__WHAT TO WORK ON__: Render the material as a numbered list, starting at its first line and stopping after the line that contains "[x=1720, y=70]". Leave out any blank lines.

__Target position records__:
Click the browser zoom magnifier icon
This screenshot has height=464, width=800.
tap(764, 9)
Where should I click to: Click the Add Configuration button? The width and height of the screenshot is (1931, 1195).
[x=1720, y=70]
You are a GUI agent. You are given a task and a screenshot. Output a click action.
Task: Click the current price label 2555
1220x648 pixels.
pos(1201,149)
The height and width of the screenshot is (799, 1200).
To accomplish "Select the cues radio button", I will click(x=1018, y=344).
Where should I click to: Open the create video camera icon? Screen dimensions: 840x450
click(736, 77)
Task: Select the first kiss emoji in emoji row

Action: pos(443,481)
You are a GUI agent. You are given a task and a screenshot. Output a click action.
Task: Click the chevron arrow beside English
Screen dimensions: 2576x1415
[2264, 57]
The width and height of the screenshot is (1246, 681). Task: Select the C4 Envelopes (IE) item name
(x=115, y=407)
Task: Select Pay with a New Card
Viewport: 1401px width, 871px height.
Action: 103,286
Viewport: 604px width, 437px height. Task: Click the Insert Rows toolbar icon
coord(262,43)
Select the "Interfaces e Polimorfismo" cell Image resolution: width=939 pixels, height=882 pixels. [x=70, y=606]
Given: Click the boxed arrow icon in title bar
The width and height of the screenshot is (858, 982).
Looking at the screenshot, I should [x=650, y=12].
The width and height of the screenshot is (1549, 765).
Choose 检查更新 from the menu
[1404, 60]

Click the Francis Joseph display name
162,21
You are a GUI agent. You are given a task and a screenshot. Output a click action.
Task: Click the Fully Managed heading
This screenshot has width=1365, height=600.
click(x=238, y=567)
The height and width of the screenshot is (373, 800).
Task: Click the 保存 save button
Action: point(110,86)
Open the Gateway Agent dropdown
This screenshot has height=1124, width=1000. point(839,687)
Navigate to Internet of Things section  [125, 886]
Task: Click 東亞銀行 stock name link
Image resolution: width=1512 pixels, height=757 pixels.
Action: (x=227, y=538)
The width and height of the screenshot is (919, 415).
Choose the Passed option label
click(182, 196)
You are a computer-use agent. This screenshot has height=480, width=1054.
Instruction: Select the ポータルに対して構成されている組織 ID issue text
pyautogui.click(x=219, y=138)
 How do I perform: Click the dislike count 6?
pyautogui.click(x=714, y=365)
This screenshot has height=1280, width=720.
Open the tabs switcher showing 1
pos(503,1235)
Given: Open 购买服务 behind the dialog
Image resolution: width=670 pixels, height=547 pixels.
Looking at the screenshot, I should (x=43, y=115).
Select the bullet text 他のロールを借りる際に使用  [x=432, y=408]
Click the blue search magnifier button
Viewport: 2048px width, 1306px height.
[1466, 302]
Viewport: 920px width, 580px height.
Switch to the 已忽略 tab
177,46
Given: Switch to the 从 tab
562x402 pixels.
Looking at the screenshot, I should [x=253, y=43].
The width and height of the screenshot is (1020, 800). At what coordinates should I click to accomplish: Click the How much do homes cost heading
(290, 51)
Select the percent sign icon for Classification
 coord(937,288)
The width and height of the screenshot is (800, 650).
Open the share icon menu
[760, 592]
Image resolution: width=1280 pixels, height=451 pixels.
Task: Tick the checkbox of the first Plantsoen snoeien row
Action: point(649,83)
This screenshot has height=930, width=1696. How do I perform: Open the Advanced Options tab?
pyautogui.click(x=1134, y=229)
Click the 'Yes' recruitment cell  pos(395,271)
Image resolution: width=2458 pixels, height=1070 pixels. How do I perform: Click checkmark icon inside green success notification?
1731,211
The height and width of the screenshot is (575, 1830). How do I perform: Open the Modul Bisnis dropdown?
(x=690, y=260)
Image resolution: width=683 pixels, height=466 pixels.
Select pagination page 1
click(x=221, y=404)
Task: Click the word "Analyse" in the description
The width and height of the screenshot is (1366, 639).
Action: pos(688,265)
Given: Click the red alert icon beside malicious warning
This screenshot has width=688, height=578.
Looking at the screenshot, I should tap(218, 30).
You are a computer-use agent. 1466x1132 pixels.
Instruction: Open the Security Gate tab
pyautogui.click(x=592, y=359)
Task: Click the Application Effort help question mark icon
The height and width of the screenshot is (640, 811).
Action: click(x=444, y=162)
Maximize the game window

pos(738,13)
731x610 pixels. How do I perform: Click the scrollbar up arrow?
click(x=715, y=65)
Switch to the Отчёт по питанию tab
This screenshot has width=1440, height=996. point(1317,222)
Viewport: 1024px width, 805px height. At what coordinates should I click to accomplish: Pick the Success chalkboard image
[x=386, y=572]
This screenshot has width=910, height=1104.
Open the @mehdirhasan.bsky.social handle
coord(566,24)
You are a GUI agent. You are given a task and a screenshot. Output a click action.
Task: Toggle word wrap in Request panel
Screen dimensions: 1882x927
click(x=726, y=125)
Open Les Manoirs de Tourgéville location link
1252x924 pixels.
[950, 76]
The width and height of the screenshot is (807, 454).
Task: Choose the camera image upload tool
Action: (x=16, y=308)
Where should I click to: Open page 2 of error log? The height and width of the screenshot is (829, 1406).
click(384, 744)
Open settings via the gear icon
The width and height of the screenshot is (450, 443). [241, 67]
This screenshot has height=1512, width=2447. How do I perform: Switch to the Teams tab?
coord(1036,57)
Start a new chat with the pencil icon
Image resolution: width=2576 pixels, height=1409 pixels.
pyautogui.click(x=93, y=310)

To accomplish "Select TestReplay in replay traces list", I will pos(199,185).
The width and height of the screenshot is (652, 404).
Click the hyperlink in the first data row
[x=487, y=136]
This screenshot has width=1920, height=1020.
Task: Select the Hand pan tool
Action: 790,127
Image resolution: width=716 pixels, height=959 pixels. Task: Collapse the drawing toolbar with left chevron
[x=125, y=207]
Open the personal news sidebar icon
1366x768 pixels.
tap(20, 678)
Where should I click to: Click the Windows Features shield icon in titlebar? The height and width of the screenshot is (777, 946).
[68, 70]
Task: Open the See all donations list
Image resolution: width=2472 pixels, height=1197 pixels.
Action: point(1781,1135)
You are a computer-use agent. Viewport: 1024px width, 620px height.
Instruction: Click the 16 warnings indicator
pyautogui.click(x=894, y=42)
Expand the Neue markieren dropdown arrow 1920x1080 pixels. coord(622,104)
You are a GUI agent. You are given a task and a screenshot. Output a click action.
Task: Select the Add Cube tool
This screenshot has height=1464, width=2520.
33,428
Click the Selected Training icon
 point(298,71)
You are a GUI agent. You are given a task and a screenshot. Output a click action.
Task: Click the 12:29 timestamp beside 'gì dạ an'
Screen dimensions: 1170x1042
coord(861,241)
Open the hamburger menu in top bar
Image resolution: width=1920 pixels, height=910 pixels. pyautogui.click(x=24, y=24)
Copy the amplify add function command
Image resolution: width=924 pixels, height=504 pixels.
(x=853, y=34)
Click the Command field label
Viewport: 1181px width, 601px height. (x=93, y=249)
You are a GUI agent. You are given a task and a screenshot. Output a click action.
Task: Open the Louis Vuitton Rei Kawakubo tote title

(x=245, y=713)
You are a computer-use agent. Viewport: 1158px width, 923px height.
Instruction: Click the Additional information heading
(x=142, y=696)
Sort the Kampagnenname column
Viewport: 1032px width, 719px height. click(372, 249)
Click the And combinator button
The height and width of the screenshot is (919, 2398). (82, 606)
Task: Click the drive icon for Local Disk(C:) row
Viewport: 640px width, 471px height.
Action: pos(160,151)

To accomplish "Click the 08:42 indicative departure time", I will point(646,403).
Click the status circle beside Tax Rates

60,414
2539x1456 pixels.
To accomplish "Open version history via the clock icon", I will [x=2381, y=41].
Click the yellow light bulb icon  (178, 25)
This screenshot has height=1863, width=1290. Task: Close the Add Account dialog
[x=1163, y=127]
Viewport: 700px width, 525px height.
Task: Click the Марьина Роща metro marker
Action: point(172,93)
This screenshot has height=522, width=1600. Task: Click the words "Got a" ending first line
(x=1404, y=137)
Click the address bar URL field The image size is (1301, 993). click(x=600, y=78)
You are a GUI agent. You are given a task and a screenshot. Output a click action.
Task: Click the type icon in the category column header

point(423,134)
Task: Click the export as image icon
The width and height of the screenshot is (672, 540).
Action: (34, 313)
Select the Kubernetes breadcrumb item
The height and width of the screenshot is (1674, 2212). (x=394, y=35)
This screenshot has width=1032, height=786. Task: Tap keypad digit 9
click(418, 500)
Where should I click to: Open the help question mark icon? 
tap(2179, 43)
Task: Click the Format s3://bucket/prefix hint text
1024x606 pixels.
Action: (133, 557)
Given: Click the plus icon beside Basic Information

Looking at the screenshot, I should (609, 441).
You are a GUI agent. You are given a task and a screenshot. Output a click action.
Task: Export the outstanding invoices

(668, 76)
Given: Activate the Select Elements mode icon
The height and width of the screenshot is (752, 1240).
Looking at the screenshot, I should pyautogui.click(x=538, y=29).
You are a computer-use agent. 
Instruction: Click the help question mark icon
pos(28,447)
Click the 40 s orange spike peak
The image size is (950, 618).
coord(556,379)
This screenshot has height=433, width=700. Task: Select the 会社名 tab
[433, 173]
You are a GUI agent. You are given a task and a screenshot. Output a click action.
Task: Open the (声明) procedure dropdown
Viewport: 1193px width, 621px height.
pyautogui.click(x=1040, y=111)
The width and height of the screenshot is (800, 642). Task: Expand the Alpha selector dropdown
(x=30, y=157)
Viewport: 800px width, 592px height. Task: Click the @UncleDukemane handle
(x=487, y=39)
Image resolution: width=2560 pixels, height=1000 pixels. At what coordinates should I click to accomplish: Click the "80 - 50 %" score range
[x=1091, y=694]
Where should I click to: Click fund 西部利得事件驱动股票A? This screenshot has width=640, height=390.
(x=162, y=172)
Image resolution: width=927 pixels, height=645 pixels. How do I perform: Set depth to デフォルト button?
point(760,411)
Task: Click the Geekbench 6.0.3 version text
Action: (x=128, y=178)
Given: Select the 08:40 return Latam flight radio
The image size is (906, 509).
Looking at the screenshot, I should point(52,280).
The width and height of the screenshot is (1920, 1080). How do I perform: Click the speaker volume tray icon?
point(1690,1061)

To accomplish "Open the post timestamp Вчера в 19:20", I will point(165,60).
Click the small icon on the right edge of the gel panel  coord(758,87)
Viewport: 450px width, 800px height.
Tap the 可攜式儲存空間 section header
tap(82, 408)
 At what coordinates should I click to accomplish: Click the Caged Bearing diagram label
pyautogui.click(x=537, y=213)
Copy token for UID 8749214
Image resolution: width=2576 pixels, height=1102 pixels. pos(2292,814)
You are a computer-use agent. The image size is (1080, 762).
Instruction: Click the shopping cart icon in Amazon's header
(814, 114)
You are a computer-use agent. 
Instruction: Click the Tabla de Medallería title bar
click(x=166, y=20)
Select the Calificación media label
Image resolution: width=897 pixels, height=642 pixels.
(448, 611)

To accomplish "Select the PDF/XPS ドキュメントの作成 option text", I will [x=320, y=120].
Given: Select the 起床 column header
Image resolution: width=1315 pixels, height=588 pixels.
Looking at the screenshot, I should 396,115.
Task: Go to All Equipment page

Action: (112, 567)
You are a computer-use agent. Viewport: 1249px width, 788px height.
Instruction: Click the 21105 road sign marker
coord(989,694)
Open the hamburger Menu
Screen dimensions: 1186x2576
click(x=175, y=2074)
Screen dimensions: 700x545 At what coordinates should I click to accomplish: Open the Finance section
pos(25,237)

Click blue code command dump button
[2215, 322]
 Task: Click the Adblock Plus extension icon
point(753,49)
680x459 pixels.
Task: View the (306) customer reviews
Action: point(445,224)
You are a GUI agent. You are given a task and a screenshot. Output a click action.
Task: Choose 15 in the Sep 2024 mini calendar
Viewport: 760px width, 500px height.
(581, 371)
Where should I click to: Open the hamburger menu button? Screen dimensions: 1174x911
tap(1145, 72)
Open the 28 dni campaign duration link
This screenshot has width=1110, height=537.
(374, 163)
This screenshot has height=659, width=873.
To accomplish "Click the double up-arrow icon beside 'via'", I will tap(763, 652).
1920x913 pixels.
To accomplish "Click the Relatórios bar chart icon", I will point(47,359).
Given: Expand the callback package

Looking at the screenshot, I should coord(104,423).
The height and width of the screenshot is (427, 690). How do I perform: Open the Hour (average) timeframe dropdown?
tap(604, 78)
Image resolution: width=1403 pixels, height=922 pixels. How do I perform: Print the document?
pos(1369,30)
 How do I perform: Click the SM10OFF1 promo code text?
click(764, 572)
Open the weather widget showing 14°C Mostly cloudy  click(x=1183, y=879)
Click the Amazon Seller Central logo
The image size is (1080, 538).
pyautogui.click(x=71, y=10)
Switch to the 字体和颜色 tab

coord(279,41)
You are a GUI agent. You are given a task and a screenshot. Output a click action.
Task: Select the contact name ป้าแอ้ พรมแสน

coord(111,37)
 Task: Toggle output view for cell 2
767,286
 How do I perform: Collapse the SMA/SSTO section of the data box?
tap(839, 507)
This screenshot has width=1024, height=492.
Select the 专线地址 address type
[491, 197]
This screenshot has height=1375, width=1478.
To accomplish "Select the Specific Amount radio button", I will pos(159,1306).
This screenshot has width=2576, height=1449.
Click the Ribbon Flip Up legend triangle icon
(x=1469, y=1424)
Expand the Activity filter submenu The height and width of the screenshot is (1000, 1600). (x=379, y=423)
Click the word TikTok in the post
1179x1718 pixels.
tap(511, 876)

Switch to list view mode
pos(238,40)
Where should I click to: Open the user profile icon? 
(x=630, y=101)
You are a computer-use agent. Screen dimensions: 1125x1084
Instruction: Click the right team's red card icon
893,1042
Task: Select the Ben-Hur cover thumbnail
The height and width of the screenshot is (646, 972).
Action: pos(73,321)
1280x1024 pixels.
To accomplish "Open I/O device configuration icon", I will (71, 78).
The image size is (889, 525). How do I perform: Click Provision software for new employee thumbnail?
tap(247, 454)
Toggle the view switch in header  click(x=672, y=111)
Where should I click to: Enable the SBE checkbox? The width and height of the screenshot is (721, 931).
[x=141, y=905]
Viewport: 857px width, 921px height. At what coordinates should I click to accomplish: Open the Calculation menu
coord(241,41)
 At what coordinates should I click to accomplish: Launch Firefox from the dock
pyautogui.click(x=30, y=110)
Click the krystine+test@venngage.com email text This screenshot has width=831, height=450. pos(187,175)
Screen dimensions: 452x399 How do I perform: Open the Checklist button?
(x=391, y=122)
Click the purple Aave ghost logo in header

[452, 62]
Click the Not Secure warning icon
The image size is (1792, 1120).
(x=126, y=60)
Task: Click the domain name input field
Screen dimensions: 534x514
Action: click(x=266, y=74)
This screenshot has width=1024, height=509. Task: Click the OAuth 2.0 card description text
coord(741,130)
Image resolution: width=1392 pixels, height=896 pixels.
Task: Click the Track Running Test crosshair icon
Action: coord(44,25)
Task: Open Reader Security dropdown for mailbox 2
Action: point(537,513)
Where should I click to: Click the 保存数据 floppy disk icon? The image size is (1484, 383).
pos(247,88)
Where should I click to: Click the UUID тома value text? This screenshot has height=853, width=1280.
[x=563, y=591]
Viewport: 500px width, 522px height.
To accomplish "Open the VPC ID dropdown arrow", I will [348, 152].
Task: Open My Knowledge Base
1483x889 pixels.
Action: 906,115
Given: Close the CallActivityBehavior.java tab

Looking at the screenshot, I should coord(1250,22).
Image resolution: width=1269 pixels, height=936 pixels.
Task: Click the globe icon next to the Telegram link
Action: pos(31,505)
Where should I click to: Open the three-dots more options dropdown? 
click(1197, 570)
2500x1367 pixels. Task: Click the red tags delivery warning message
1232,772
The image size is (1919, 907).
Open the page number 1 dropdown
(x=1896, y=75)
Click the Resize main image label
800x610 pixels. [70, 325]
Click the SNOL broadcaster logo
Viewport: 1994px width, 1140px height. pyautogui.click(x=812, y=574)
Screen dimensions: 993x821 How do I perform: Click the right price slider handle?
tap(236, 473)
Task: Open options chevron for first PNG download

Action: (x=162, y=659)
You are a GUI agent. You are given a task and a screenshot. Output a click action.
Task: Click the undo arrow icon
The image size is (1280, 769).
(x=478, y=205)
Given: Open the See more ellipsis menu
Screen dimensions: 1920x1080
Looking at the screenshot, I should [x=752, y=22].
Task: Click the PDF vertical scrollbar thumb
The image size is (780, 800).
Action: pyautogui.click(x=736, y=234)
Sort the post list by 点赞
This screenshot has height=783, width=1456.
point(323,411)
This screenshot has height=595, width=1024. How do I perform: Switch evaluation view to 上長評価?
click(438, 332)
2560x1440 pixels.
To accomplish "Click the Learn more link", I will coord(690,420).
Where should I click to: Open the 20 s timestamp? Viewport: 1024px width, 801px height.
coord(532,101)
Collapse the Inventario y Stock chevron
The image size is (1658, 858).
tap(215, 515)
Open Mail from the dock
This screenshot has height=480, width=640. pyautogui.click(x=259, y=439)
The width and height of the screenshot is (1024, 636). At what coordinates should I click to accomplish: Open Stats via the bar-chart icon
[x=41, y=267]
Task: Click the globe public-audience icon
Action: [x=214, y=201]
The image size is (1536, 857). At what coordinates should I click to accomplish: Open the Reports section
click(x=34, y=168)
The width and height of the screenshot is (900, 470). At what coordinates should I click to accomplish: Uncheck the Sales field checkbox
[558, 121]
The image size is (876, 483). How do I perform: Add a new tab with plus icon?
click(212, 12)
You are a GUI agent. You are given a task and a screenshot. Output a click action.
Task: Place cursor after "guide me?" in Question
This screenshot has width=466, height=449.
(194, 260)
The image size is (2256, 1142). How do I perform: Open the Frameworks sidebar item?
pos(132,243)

__ANSWER IN FULL__:
1. Click the browser zoom magnifier icon
2. This screenshot has height=464, width=800.
3. tap(764, 9)
4. Where should I click to: Click the Add Configuration button? The width and height of the screenshot is (1931, 1195).
5. [x=1720, y=70]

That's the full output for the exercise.